Pitchforks at the ready, gang...
Lucie Miller/To the Death
I begin this post with a reminder that, when this was originally released, I had only heard half of the Lucie Miller adventures. Stopping at the end of their second series with what I thought was the turgid return of Morbius, partly out of budgetary reasons at the time but also because I felt the range had very much dropped off, I didn't partake of the latter two seasons until this marathon and, well, aside from the third season having a strong second half and the odd story here and there, you know that they haven't exactly been setting my world on fire.
Nevertheless, in the decade since they came to a culmination in this two-part finale (comprising the episodes Lucie Miller and To the Death) I read an awful lot about how fantastic this range was, a bar for Big Finish to aspire to reach once again, and particularly how stellar these final two episodes were.
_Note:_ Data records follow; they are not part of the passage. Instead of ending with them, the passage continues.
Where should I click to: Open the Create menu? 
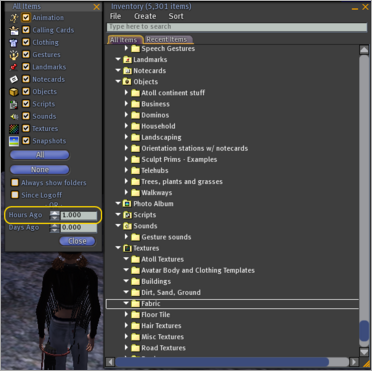pos(145,16)
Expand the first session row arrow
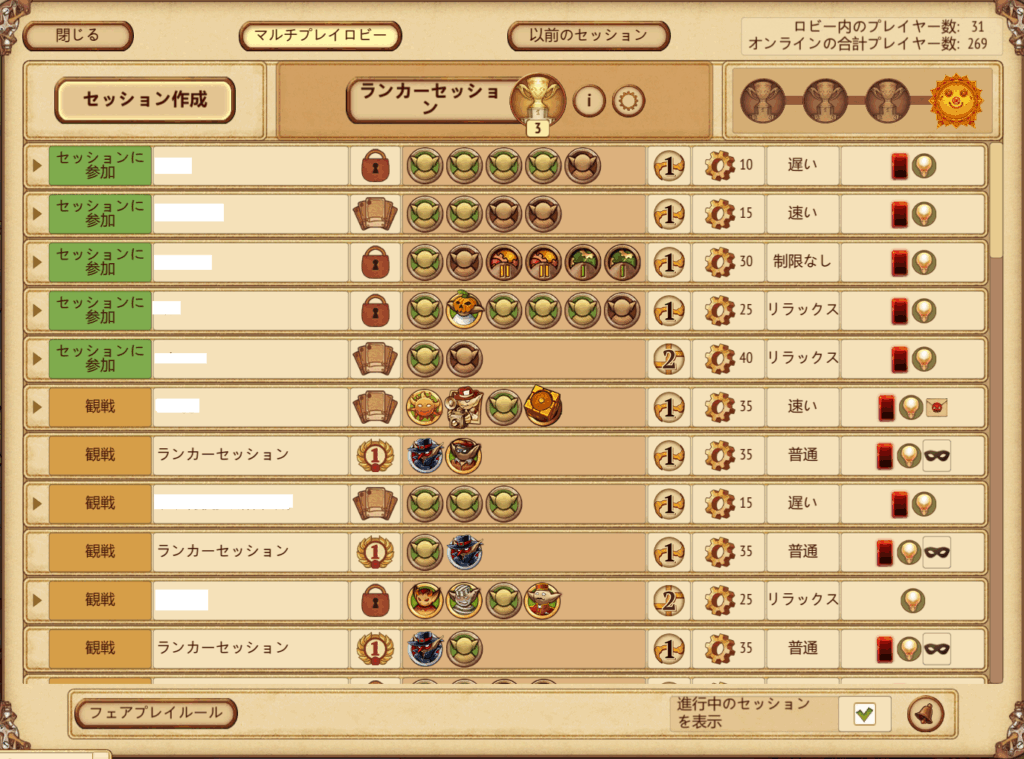The image size is (1024, 759). 37,165
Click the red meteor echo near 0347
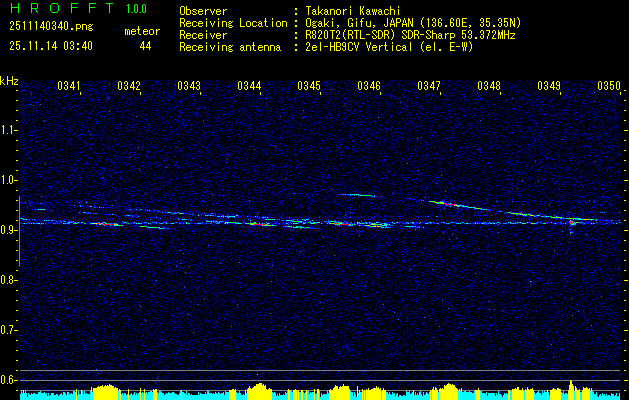 [447, 204]
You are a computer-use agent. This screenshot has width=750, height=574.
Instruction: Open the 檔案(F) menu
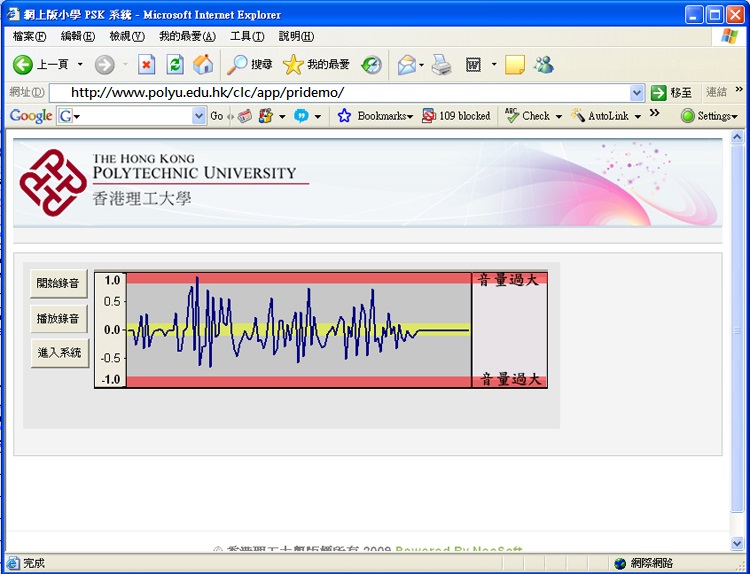28,36
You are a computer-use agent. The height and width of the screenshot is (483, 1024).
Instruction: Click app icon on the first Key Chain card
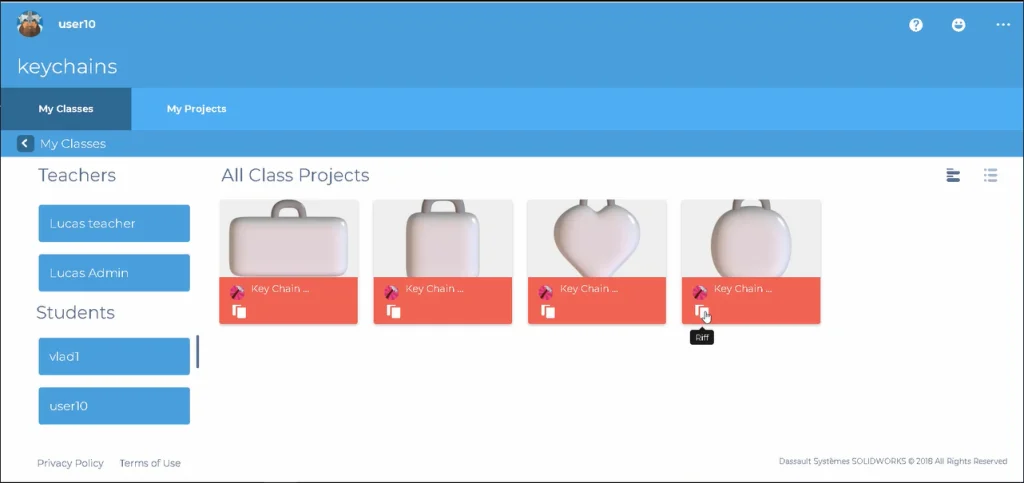[x=237, y=292]
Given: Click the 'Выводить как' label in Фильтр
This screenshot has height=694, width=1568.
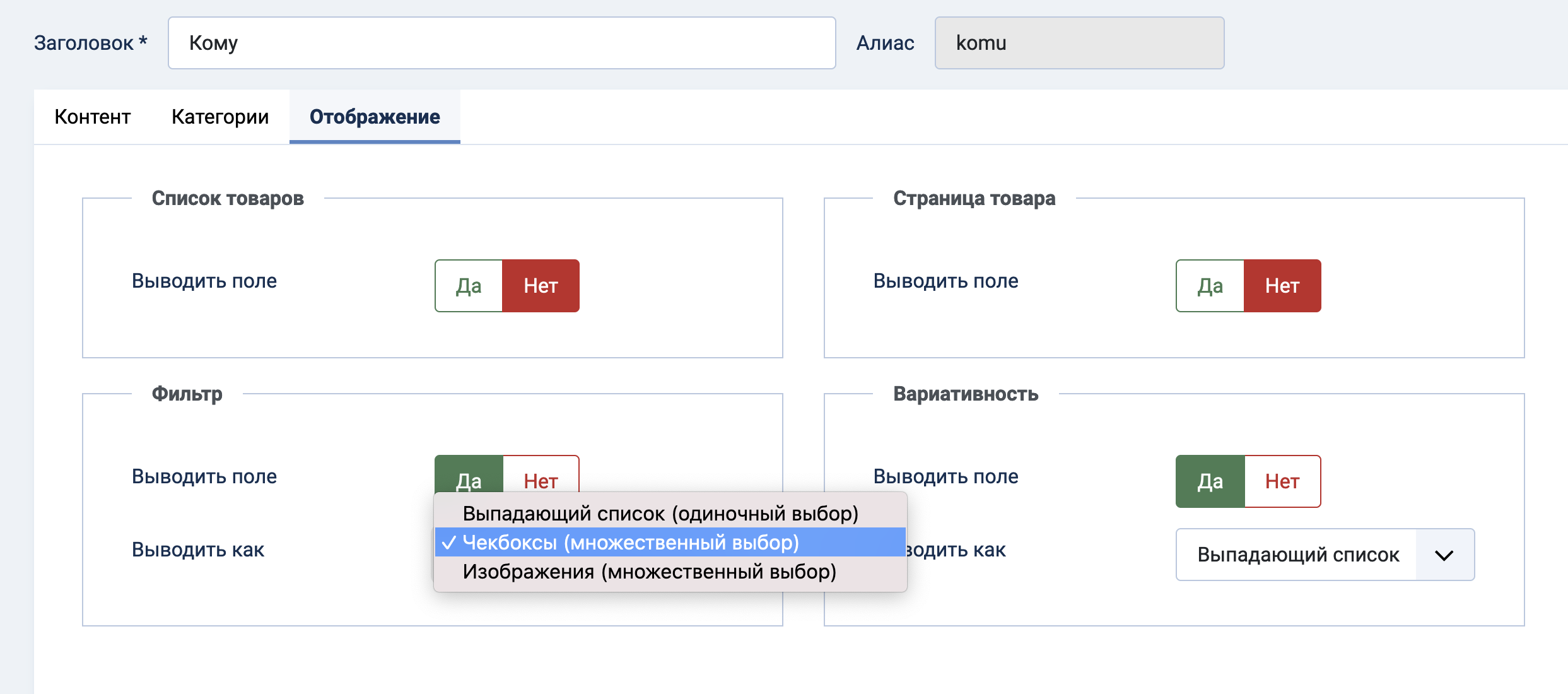Looking at the screenshot, I should [197, 550].
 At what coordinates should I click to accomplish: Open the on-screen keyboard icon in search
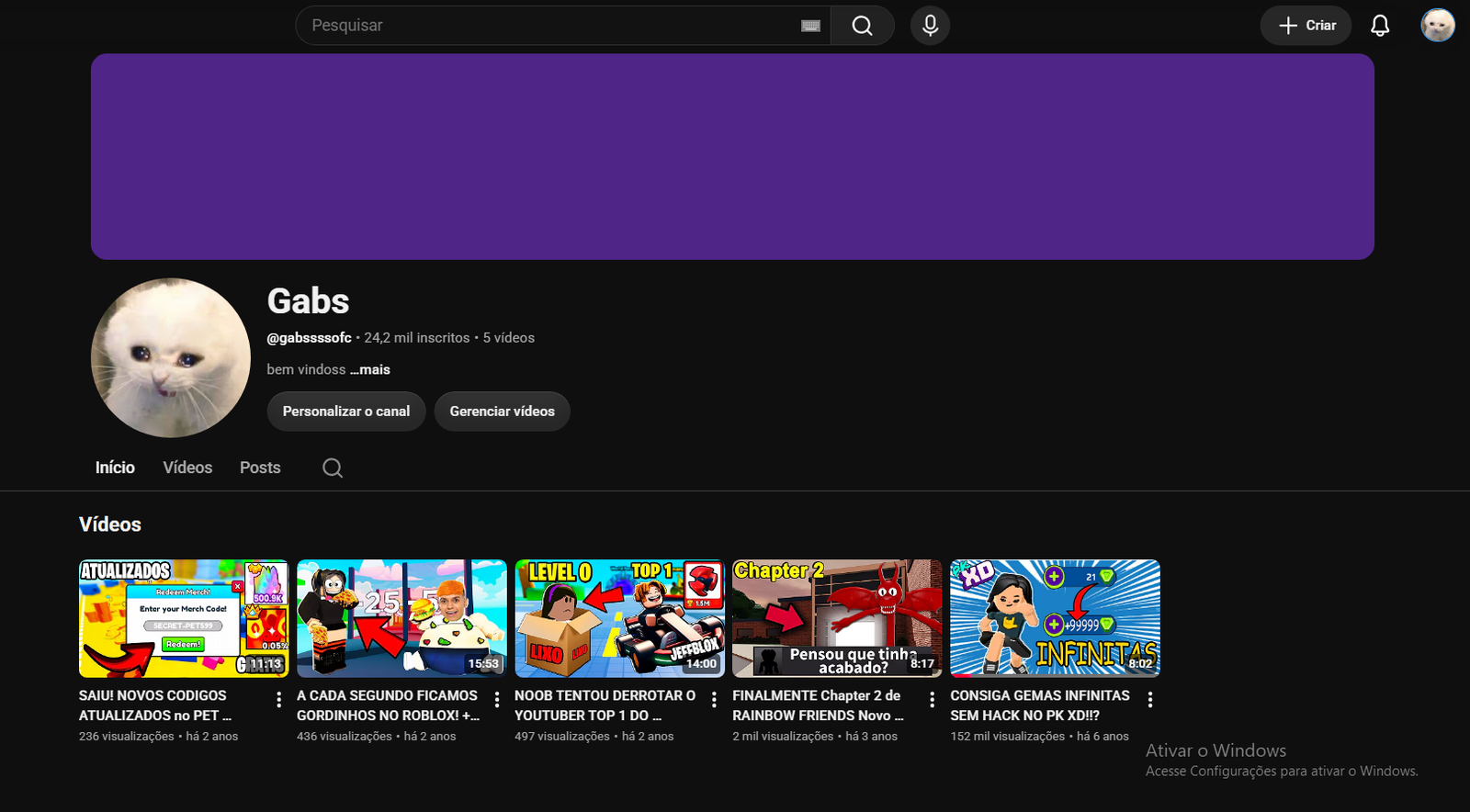click(x=810, y=26)
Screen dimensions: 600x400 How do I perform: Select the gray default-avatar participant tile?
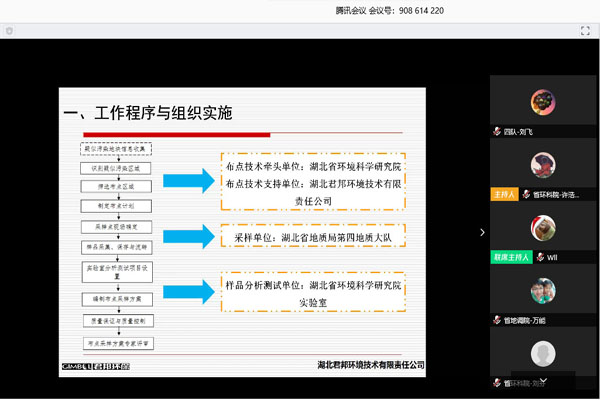tap(543, 355)
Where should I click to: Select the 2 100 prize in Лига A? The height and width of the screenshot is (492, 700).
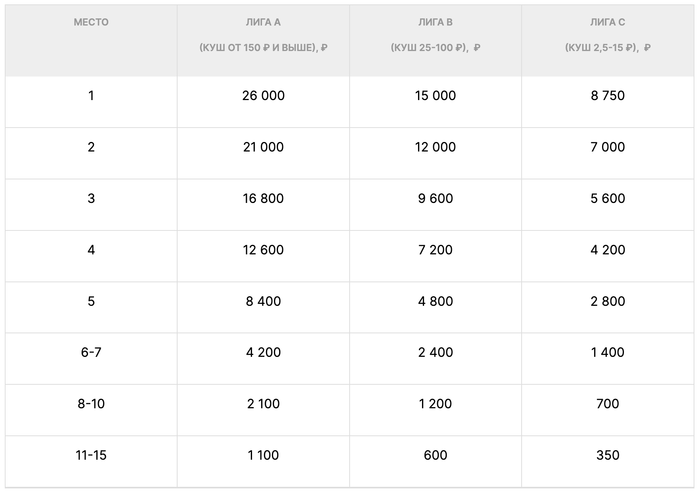263,404
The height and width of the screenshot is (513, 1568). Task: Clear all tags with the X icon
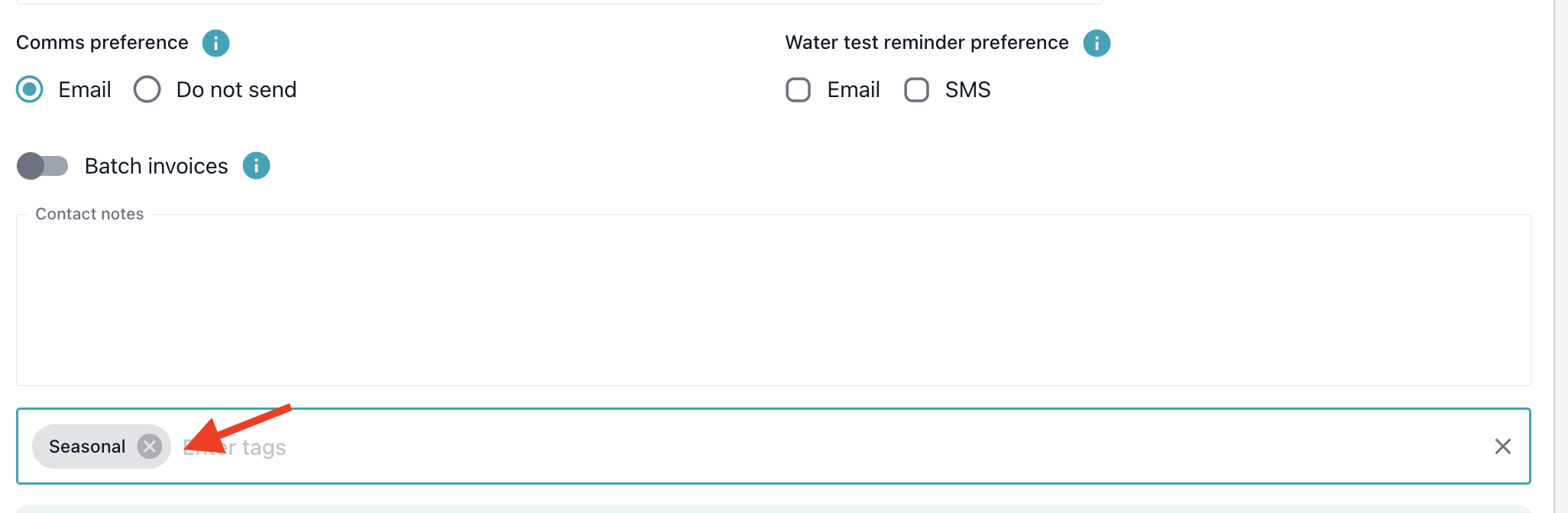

And I really don't get why.
I mean, I think I know why but that's to make massive assumptions with regards to how people think so I won't do that but speaking personally, this range of stories ends as it (mostly) lived... Jarringly inconsistent and infuriating. If ever you want to journey through the Lucie Miller stories and have reached today not knowing how they end then I suggest not reading this post because there'll be some spoilers which will likely impact that journey...
These episodes feel like they're trying very hard to be mature and grown up yet actually result in being the opposite, making the air they have about themselves not only feel unjustified, but yet another irritation as well. You see, with a title such as this, you can expect a body count but simply providing one does not a valid piece of drama make, and I feel that's all this really does. There needs to be substance behind it and this just offs characters for what genuinely feels like the sake of it and as such there's nothing like the impact to them that either the story thinks there is or that there should be. These are characters we've come to know, I would have liked to have felt something beyond, “Oh for **** sake!”
It just all feels rather juvenile to be honest.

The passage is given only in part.